DETAILS

Interpret:
The Wooden Sky

Plattentitel:
If I Don't Come Home You'll Know I'm Gone

Label:
Dine Alone Records / Soulfood Music

VÖ:
bereits erschienen

Punkte:
7.5 von 10

Weiterführende Links:

Autor:
Dominik Knauf
Kropp, 30.08.2010

PLATTENKISTE

The Wooden Sky - If I Don't Come Home You'll Know I'm Gone

The Wooden Sky - If I Don't Come Home You'll Know I'm Gone

Wenn ein Album allein durch seine ersten paar Takte den Duft von frisch gefälltem Ahornholz verbreitet, kann es sich eigentlich nur um ein Werk einer kanadischen Band handeln. Und siehe da: The Wooden Sky stammen aus Toronto, spielen bereits seit 2003 zusammen und legen nun auch in der alten Welt ihr zweites Album vor, das in der Heimat schon im letzten Jahr veröffentlicht wurde.

„If I Don‘t Come Home You‘ll Know I‘m Gone“ ist ein zeitloses Folkrockalbum geworden, das vom beschaulich schunkelnden Opener „Oh My God (It Still Means A Lot To Me)“ bis zum wütend aufgeladenen „Angels“ ohne große Vorwarnung von „ruhig“ auf „aufbrausend“ wechseln kann. Ebenso reich wie ihr Repertoire ist auch das Instrumentarium, das eingesetzt wird: Mandoline, Lap Steel, Banjo, Orgel, Dobro, Rhodes und die unausweichliche Mundharmonika sorgen für einen vertrauten Sound, der aber nicht verbraucht klingt.
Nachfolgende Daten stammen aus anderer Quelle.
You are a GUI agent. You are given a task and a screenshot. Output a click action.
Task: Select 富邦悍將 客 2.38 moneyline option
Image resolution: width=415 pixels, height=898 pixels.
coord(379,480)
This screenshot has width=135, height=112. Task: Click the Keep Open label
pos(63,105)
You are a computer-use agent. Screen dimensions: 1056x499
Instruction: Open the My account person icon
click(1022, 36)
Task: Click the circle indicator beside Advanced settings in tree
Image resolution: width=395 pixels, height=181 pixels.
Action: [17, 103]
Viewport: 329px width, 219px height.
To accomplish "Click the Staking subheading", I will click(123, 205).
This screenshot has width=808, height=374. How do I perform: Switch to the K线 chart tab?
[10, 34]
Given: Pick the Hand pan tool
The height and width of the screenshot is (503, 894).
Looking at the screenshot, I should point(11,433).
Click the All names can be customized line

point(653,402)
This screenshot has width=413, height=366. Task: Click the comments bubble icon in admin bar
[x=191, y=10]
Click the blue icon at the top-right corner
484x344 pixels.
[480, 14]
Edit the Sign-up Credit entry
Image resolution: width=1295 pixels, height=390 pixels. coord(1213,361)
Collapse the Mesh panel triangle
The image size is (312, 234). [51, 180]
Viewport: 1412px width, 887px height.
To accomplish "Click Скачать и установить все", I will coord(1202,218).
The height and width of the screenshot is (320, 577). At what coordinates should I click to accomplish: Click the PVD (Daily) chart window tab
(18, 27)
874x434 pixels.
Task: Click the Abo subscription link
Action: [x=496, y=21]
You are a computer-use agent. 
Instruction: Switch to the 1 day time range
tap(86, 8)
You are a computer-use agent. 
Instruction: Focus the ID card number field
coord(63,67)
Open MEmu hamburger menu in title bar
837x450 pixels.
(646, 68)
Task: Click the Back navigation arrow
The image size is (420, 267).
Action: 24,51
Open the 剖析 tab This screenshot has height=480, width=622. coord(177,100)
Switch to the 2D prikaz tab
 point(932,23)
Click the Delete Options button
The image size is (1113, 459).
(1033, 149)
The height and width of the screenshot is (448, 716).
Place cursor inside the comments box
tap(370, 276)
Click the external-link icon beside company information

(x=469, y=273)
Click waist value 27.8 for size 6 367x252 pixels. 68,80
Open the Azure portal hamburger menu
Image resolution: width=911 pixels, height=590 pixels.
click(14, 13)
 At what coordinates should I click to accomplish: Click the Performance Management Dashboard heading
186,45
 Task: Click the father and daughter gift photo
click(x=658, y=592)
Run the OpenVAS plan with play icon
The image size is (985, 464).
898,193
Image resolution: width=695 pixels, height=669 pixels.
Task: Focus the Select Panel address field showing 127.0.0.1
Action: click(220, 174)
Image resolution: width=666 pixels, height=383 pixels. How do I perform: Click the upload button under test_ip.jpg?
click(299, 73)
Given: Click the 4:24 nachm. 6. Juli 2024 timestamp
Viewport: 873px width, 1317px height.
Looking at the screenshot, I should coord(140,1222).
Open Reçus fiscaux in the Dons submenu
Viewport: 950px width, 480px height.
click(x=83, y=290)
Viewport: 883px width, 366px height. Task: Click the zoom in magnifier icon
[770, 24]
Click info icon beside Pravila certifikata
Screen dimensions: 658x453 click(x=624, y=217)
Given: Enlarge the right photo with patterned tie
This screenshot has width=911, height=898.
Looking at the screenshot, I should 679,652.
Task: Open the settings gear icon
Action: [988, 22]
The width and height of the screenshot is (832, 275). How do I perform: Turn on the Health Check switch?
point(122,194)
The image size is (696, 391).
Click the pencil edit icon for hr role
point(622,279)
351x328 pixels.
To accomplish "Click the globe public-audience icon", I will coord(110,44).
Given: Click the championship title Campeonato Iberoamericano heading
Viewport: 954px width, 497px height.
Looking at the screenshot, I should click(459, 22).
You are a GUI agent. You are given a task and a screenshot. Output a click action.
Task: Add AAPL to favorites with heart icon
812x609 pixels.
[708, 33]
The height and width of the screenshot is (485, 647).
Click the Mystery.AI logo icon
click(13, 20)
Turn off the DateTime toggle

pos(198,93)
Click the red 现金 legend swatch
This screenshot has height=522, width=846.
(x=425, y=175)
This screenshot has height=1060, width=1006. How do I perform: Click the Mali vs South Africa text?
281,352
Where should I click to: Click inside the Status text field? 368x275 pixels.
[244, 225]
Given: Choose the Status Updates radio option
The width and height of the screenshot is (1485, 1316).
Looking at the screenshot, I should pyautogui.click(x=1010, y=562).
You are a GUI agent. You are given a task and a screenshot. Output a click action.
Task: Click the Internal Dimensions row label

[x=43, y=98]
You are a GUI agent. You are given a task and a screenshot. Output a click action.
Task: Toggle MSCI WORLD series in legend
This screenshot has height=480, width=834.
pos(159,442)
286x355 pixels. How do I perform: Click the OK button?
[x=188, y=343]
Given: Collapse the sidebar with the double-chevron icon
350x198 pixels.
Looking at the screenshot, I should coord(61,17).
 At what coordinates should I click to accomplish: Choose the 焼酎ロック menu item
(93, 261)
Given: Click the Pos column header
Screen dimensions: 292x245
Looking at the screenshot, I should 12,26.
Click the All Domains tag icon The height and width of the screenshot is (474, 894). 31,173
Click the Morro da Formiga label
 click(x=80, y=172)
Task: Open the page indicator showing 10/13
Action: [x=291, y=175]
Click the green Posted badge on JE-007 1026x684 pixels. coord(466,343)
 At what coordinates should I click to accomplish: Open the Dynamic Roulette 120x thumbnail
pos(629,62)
Das einnehmende „When We Were Young“ orientiert sich musikalisch an Bruce Springsteen und bringt das Dilemma des Erwachsenwerdens auf den Punkt. Soll man weiter unbeschwert das Leben seiner Jugend leben oder dem Rat seiner Freundin folgen, den Hintern endlich hochzubekommen, die Stadt zu verlassen und etwas mit seinem Leben anzufangen? Für den Protagonisten ist die Antwort simpel und einleuchtend: „So I‘m going to find another lover tonight / Who will tell me everything will be alright“. Dass dies alles nur Schau ist, beweist jedoch das folgende „An Evening Hymn“, das mit traurig gezupfter Gitarre und einer getupften Wurlitzer dem Abschied huldigt: „In the morning I‘ll be going / These arms won‘t tire from rowing / And the drums won‘t let me sleep“. Es liegt eine Zerrissenheit, eine Unentschlossenheit über „If I Don‘t Come Home...“, eine getragene Schwere, die ganz den Geist der Vorstadt verkörpert. 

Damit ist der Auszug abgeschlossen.